[Exercise instructions]:
Copy out each line of the entries where the word "agent" is present.
(Entries supplied)
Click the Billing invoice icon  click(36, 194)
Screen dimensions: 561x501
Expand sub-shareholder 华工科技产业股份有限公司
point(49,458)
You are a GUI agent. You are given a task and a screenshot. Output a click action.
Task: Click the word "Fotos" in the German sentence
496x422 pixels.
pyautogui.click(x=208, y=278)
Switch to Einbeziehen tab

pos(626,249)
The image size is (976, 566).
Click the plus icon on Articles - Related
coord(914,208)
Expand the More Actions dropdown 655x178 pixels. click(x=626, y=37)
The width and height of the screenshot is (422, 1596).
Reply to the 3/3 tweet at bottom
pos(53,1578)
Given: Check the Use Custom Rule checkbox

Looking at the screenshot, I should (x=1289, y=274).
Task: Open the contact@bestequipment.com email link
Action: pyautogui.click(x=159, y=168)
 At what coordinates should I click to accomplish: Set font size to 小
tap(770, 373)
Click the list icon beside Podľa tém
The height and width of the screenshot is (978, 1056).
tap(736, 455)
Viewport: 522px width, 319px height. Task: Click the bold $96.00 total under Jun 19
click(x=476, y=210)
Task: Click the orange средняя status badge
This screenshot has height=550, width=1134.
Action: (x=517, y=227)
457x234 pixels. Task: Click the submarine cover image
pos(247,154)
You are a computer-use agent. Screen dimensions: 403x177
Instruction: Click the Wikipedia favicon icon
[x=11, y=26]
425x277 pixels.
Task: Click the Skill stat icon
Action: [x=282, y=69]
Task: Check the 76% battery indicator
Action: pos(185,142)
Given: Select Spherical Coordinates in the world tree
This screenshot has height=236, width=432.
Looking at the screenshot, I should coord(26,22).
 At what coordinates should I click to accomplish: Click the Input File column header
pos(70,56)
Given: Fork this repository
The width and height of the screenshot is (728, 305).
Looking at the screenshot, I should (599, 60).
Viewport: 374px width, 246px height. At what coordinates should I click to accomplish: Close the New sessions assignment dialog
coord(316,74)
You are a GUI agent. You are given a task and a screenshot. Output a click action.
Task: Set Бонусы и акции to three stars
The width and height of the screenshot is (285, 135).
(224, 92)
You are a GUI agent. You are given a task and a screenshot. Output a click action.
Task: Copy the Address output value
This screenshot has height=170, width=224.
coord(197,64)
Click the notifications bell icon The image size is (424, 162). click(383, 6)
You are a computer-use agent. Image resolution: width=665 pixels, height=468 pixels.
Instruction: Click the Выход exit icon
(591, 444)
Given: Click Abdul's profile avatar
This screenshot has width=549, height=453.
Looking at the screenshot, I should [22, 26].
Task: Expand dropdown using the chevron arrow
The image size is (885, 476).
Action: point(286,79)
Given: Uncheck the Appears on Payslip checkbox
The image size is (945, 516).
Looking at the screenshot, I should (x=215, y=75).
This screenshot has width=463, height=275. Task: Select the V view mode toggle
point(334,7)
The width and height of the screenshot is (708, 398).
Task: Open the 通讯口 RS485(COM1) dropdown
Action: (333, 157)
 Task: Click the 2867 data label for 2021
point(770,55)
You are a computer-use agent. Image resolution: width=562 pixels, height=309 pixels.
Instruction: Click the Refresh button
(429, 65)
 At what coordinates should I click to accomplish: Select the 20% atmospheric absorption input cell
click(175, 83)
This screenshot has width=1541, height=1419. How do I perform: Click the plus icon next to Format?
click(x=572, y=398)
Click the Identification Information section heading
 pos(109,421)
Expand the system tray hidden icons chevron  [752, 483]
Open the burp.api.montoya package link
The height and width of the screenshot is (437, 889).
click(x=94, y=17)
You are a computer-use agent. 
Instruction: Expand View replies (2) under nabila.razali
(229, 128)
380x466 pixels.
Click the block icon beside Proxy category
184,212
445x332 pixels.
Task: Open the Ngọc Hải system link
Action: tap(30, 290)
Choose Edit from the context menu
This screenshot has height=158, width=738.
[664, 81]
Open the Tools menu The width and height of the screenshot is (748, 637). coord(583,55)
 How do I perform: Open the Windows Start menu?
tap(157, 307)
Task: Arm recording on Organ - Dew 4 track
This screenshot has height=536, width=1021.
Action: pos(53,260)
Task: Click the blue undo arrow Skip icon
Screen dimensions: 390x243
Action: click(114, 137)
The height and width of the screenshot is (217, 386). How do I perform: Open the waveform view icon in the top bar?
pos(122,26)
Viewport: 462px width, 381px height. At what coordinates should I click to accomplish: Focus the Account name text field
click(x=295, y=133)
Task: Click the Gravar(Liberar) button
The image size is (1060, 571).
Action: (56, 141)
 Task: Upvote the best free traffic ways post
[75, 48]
(End Entries supplied)
[Solution for this task]:
You are a GUI agent. You are given a task and a screenshot. Output a click action.
You are a computer-use agent. Screen dimensions: 403x177
You are a GUI agent. You are given a task and a screenshot. Output a click action.
You are a GUI agent. You are given a task and a screenshot. Output a click action.
You are a computer-use agent. Image resolution: width=665 pixels, height=468 pixels.
You are a computer-use agent. Image resolution: width=562 pixels, height=309 pixels.
You are a computer-use agent. 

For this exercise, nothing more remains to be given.